Monday, 20 February 2017

A Small Key Can Open A Large Door

This book, edited and published by radical collective Strangers in a Tangled Wilderness, is about the Rojava Revolution - the profoundly improbable and surprisingly successful living experiment in direct democratic egalitarian governance taking place in the 'Rojava' cantons of Syrian-but-now-semi-autonomous Kurdistan.*
   Anyway, I'm hoping to do my MA dissertation about this, as it's a remarkable hotspot of revolutionary struggle - perhaps embodied best in the fact that their voluntary female militias have constituted for several years now some of the key frontline fighters against Daesh (the so-called Islamic State) - so this post's shortness is indicative of the fact that I will be reading a lot more about Rojava, where Kurdistan's radical alternative to solving its own historic problems opens questions of possibility for many other global problems, where autonomous community-level democracy, female empowerment, economic equality, religious and ethnic tolerance, and sustainability all converge in a sociopolitical project that defies conventional wisdom and expectations with aplomb. It's fascinating.
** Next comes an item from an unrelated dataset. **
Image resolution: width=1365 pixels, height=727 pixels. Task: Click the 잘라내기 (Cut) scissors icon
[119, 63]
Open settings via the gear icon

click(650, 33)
I'll talk more in-depth about the topic, and offer some more reflective and critical thoughts on it, as I continue to read about it, which won't be long at all.**
   This little book is a pretty good introduction to what's happening at Rojava: compiled from interviews, articles, frontline accounts and documents, letters, emails, and such, it's imbued with a strength of hope and revolutionary spirit that makes reading the mixture of horrific trial and slow bit-by-bit victory that have characterised the birth of Rojava (crushed between Syrian civil war, Daesh, and a still-relatively-hostile-to-the-Kurds international community) a thoroughly encouraging one; one gets the sense that Uncle Apo would be proud indeed. It includes the formal constitution of the three Rojava cantons, and a short timeline of the history of the Kurdish struggle, for context. Anyone interested in revolutionary struggles around the world should already be well-up-to-speed with the Kurdish problem, and this is their latest chapter - and this book gives a good picture of what it's about.
   Bijî Kurdistan! Bijî Rojava!



If you want filling in somewhat, this article by David Graeber is a great place to start.

** Unless my dissertation idea gets rejected - in which case, any disappointment from curiousity I may have piqued in you is, let me assure you, less than my disappointment at having to think of something as fascinating as this to spend all summer reading and writing about.